→ **The problem**: Please render everything from the line containing "You are a GUI" down to the end of the material below as a Markdown table with the columns Row and Line, leaving out blank lines.

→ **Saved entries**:
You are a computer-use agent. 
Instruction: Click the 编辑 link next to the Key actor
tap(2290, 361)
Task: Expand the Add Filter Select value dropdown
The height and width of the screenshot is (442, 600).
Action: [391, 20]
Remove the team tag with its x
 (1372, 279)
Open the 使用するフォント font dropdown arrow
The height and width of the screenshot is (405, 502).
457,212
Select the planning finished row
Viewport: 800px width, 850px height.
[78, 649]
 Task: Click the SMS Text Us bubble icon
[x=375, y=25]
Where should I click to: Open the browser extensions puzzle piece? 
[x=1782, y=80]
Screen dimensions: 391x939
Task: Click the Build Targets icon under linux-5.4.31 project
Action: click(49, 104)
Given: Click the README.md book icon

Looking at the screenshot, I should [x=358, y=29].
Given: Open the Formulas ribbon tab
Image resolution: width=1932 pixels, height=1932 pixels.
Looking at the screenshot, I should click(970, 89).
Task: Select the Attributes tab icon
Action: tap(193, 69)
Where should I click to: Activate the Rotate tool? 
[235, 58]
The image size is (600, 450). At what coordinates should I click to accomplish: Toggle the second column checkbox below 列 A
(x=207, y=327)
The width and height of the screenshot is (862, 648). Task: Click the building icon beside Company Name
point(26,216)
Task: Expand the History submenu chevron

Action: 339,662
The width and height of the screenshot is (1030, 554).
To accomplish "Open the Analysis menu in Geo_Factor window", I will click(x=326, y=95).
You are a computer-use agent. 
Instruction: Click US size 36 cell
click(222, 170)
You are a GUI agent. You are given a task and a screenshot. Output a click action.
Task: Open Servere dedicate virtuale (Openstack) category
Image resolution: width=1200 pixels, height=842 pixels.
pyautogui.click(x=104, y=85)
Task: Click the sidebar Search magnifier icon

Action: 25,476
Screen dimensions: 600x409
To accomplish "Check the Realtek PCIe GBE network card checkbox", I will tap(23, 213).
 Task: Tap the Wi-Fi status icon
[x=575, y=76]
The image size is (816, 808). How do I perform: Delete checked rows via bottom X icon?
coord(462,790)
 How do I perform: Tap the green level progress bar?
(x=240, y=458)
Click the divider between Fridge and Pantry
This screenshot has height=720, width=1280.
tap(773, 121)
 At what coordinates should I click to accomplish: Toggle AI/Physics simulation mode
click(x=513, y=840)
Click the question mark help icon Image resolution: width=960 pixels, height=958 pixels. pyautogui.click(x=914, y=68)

→ **Full output**:
| Row | Line |
|---|---|
| 1 | You are a GUI agent. You are given a task and a screenshot. Output a click action. |
| 2 | Task: Open Servere dedicate virtuale (Openstack) category |
| 3 | Image resolution: width=1200 pixels, height=842 pixels. |
| 4 | pyautogui.click(x=104, y=85) |
| 5 | Task: Click the sidebar Search magnifier icon |
| 6 | Action: 25,476 |
| 7 | Screen dimensions: 600x409 |
| 8 | To accomplish "Check the Realtek PCIe GBE network card checkbox", I will tap(23, 213). |
| 9 |  Task: Tap the Wi-Fi status icon |
| 10 | [x=575, y=76] |
| 11 | The image size is (816, 808). How do I perform: Delete checked rows via bottom X icon? |
| 12 | coord(462,790) |
| 13 |  How do I perform: Tap the green level progress bar? |
| 14 | (x=240, y=458) |
| 15 | Click the divider between Fridge and Pantry |
| 16 | This screenshot has height=720, width=1280. |
| 17 | tap(773, 121) |
| 18 |  At what coordinates should I click to accomplish: Toggle AI/Physics simulation mode |
| 19 | click(x=513, y=840) |
| 20 | Click the question mark help icon Image resolution: width=960 pixels, height=958 pixels. pyautogui.click(x=914, y=68) |